— Written instruction —
Reproduce the following lines without any changes.

(Records from a pointing dataset)
--------------------
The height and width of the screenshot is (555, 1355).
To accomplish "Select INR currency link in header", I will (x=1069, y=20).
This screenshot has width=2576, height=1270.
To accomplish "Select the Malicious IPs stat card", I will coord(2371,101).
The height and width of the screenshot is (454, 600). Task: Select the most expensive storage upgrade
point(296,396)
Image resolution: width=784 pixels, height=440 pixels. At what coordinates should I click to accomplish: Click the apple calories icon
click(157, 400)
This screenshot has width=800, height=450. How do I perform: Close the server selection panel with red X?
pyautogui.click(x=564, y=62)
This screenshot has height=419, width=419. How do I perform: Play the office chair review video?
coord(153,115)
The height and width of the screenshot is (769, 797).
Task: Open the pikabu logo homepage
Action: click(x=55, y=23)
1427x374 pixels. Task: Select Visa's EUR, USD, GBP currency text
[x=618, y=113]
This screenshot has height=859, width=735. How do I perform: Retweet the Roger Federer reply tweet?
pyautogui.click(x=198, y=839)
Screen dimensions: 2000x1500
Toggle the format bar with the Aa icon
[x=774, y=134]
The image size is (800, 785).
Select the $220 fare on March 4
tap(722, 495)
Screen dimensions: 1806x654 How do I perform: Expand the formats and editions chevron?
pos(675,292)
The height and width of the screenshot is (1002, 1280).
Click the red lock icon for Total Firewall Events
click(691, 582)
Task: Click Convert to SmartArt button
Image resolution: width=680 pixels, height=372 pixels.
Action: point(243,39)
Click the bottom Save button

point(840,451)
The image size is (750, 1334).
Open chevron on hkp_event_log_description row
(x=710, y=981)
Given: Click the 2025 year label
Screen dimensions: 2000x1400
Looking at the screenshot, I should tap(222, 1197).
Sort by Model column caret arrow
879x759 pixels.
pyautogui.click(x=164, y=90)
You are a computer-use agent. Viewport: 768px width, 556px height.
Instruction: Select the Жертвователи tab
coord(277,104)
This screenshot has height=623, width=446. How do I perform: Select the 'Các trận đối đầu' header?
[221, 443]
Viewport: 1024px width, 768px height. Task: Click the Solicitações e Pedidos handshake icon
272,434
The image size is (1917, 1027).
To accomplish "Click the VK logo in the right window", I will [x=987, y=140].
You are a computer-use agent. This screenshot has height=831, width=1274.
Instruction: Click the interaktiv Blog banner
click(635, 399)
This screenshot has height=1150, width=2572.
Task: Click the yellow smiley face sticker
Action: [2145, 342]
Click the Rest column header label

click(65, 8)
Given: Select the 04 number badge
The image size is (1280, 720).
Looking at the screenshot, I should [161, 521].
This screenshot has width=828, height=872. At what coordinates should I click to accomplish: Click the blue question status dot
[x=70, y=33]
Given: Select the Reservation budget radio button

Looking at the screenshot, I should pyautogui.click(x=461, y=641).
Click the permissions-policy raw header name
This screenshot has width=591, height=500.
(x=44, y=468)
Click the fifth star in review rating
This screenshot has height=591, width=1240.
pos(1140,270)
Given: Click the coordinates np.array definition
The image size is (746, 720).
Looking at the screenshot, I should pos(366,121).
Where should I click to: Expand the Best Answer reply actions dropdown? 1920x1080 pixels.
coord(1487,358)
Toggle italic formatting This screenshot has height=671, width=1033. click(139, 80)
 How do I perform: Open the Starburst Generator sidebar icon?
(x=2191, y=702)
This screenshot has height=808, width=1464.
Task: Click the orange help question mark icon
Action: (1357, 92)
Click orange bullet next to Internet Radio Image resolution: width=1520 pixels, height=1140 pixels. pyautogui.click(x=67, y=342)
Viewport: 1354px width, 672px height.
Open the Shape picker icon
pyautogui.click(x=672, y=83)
--------------------
— Final answer —
The height and width of the screenshot is (555, 1355).
To accomplish "Select INR currency link in header", I will (x=1069, y=20).
This screenshot has width=2576, height=1270.
To accomplish "Select the Malicious IPs stat card", I will coord(2371,101).
The height and width of the screenshot is (454, 600). Task: Select the most expensive storage upgrade
point(296,396)
Image resolution: width=784 pixels, height=440 pixels. At what coordinates should I click to accomplish: Click the apple calories icon
click(157, 400)
This screenshot has width=800, height=450. How do I perform: Close the server selection panel with red X?
pyautogui.click(x=564, y=62)
This screenshot has height=419, width=419. How do I perform: Play the office chair review video?
coord(153,115)
The height and width of the screenshot is (769, 797).
Task: Open the pikabu logo homepage
Action: click(x=55, y=23)
1427x374 pixels. Task: Select Visa's EUR, USD, GBP currency text
[x=618, y=113]
This screenshot has height=859, width=735. How do I perform: Retweet the Roger Federer reply tweet?
pyautogui.click(x=198, y=839)
Screen dimensions: 2000x1500
Toggle the format bar with the Aa icon
[x=774, y=134]
The image size is (800, 785).
Select the $220 fare on March 4
tap(722, 495)
Screen dimensions: 1806x654 How do I perform: Expand the formats and editions chevron?
pos(675,292)
The height and width of the screenshot is (1002, 1280).
Click the red lock icon for Total Firewall Events
click(691, 582)
Task: Click Convert to SmartArt button
Image resolution: width=680 pixels, height=372 pixels.
Action: point(243,39)
Click the bottom Save button

point(840,451)
The image size is (750, 1334).
Open chevron on hkp_event_log_description row
(x=710, y=981)
Given: Click the 2025 year label
Screen dimensions: 2000x1400
Looking at the screenshot, I should tap(222, 1197).
Sort by Model column caret arrow
879x759 pixels.
pyautogui.click(x=164, y=90)
You are a computer-use agent. Viewport: 768px width, 556px height.
Instruction: Select the Жертвователи tab
coord(277,104)
This screenshot has height=623, width=446. How do I perform: Select the 'Các trận đối đầu' header?
[221, 443]
Viewport: 1024px width, 768px height. Task: Click the Solicitações e Pedidos handshake icon
272,434
The image size is (1917, 1027).
To accomplish "Click the VK logo in the right window", I will [x=987, y=140].
You are a computer-use agent. This screenshot has height=831, width=1274.
Instruction: Click the interaktiv Blog banner
click(635, 399)
This screenshot has height=1150, width=2572.
Task: Click the yellow smiley face sticker
Action: [2145, 342]
Click the Rest column header label

click(65, 8)
Given: Select the 04 number badge
The image size is (1280, 720).
Looking at the screenshot, I should [161, 521].
This screenshot has width=828, height=872. At what coordinates should I click to accomplish: Click the blue question status dot
[x=70, y=33]
Given: Select the Reservation budget radio button

Looking at the screenshot, I should pyautogui.click(x=461, y=641).
Click the permissions-policy raw header name
This screenshot has width=591, height=500.
(x=44, y=468)
Click the fifth star in review rating
This screenshot has height=591, width=1240.
pos(1140,270)
Given: Click the coordinates np.array definition
The image size is (746, 720).
Looking at the screenshot, I should pos(366,121).
Where should I click to: Expand the Best Answer reply actions dropdown? 1920x1080 pixels.
coord(1487,358)
Toggle italic formatting This screenshot has height=671, width=1033. click(139, 80)
 How do I perform: Open the Starburst Generator sidebar icon?
(x=2191, y=702)
This screenshot has height=808, width=1464.
Task: Click the orange help question mark icon
Action: (1357, 92)
Click orange bullet next to Internet Radio Image resolution: width=1520 pixels, height=1140 pixels. pyautogui.click(x=67, y=342)
Viewport: 1354px width, 672px height.
Open the Shape picker icon
pyautogui.click(x=672, y=83)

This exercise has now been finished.